Daily coffee consumption, if caffeinated, may be linked to lower risks of dementia in older adults. A study published in the February 2026 issue of the Journal of the American Medical Association reviewed data from over 100,000 adults over a period of four decades. The investigators, based at Harvard Medical School and the T.H. Chan School of Public Health at Harvard, looked at females enrolled in the Nurses Health Study between 1980 and 2023 (over 86,000 individuals) and men enrolled in the Health Professionals Follow-Up Study from 1986-2023 (over 45,000 individuals).

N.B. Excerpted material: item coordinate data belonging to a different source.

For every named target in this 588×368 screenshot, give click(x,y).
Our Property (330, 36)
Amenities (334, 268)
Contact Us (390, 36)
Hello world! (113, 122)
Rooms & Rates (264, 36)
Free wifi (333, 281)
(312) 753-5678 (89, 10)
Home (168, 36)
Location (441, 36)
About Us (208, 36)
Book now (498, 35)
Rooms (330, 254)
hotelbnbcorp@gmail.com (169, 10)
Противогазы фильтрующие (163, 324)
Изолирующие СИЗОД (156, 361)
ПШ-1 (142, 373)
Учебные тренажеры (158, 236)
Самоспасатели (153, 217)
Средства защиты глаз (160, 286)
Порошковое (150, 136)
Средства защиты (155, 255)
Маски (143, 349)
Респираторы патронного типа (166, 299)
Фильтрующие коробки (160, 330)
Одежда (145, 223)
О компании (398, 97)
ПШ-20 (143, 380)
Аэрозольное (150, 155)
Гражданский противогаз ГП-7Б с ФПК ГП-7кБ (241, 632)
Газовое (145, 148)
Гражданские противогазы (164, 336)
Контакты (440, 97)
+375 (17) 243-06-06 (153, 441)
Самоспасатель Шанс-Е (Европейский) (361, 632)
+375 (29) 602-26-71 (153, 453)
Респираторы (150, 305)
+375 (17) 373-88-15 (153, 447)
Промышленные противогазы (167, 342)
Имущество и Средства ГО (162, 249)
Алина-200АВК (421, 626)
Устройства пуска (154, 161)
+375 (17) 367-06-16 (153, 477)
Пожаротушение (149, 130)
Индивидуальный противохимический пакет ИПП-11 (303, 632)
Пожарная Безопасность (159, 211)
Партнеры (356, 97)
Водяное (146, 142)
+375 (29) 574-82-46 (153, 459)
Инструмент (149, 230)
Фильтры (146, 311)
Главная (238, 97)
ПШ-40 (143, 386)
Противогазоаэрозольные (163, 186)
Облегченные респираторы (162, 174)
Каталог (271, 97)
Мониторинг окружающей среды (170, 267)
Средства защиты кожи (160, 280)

Regeneron and TriNetX forge RWD collaboration

Regeneron and TriNetX have announced a strategic collaboration to support Regeneron’s capabilities in drug discovery and development, as well as new initiatives to deliver digital health solutions of the future for consumers, patients and providers. Regeneron gains the exclusive opportunity to connect large-scale genomic and proteomic data cohorts to TriNetX’s industry-leading phenotypic data network of approximately 300 million de-identified and anonymized patients. This collaboration will enable expansion of Regeneron’s world-leading genomic and proteomic Electronic Health Record (EHR)-linked database, a key driver of the company’s industry-leading therapeutics pipeline.

Vertex partners with Halozyme on drug formulation R&D

Halozyme Therapeutics and Vertex Pharmaceuticals have announced a collaboration where Vertex gains access to Halozyme's Hypercon technology for use in up to three drug targets. Hypercon is an innovative microparticle technology that allows for hyperconcentration of drugs and biologics, thus reducing injection volume for the same dosage and enabling convenient, at-home administration. Under the terms of the exclusive agreement, Vertex will make a $15 million upfront payment to Halozyme and potential future milestone payments. Halozyme will also be entitled to royalties on net sales of products developed using the Hypercon technology.